__What the task requires__
Reproduce the passage of the plow ballast thread starting at "Not sure what" and ending at "a 9' Fisher.", substituting "counterweight" for every occurrence of "ballast".

__Page text__
I use both 90 lb rail and 125 lb rail, I nest a 90 lb upside down between two 125 lb rails, back and forth like that. I just cut slots in the web of the rail and offset the slots so the rail hangs like stated above. It all slides in on two peices on 3/8" angle iron.


----------



## Big Dog D (Oct 1, 2005)

Quote by ScottR

"Not rocket science by any means. The collective experience of all of those on this site will far out engineer the guy from Fisher that was tasked with coming up with a simple spread sheet and a few formulas."




Scott,

My money is with the guys from Fisher, not the guy recommending 1000lbs in the back of a 3/4 ton pickup with a 717lb. plow!!!!


----------



## Mick (May 19, 2001)

Big Dog D said:


> not the guy recommending 1000lbs in the back of a 3/4 ton pickup with a 717lb. plow!!!!


Not sure what you were looking at, but Chris recommended 1000# of ballast for a 3/4 ton or one ton with a 900 - 1000# plow. I'd say he was close. I use a Vbox loaded with sand/salt for ballast against a 9' Fisher.

But, if you want to get a definitive answer, go here and "fill in the blanks": http://www.fisherplows.com/ematch.asp


----------



## Mark Oomkes (Dec 10, 2000)

The subject of ballast sure gets interesting. LMAO.

My $.02. DetroitDan, it doesn't matter what size truck you are driving, how many tires it has or anything else. It is a simple matter of physics, which are laws of nature that cannot be changed on this planet. The placement of load in front, over, behind the wheels does matter on any size truck, the only difference is in the amount of weight we are talking about.

__Records supplied__
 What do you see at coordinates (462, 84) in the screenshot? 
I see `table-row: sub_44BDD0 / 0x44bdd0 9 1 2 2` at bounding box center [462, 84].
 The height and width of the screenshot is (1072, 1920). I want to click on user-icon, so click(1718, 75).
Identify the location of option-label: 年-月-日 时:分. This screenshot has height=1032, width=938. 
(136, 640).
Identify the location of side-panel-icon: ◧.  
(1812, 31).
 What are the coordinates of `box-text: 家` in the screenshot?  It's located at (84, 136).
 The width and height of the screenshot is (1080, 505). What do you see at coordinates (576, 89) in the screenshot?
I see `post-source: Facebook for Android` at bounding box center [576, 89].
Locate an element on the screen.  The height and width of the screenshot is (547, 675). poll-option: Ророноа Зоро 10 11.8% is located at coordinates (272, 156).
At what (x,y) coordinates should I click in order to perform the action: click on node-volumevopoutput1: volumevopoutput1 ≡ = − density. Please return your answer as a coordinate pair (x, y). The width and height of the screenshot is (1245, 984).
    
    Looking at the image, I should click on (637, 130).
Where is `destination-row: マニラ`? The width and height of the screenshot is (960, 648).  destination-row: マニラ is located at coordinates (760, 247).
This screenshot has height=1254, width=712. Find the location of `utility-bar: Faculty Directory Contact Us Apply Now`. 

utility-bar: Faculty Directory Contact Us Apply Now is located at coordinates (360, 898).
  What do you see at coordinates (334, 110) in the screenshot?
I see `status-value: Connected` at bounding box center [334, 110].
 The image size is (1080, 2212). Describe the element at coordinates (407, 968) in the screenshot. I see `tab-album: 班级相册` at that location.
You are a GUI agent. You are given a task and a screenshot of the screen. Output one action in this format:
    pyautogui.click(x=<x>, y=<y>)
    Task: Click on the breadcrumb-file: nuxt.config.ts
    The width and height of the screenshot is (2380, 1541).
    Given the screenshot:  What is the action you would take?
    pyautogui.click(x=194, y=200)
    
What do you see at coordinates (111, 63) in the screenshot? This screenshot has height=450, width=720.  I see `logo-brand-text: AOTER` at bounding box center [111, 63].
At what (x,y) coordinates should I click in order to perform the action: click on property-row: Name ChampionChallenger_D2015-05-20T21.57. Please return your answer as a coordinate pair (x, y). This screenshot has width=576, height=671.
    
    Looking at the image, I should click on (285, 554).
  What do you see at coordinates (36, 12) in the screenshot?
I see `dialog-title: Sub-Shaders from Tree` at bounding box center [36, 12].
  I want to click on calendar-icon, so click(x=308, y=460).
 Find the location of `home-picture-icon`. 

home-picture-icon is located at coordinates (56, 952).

__Task answer__
Not sure what you were looking at, but Chris recommended 1000# of counterweight for a 3/4 ton or one ton with a 900 - 1000# plow. I'd say he was close. I use a Vbox loaded with sand/salt for counterweight against a 9' Fisher.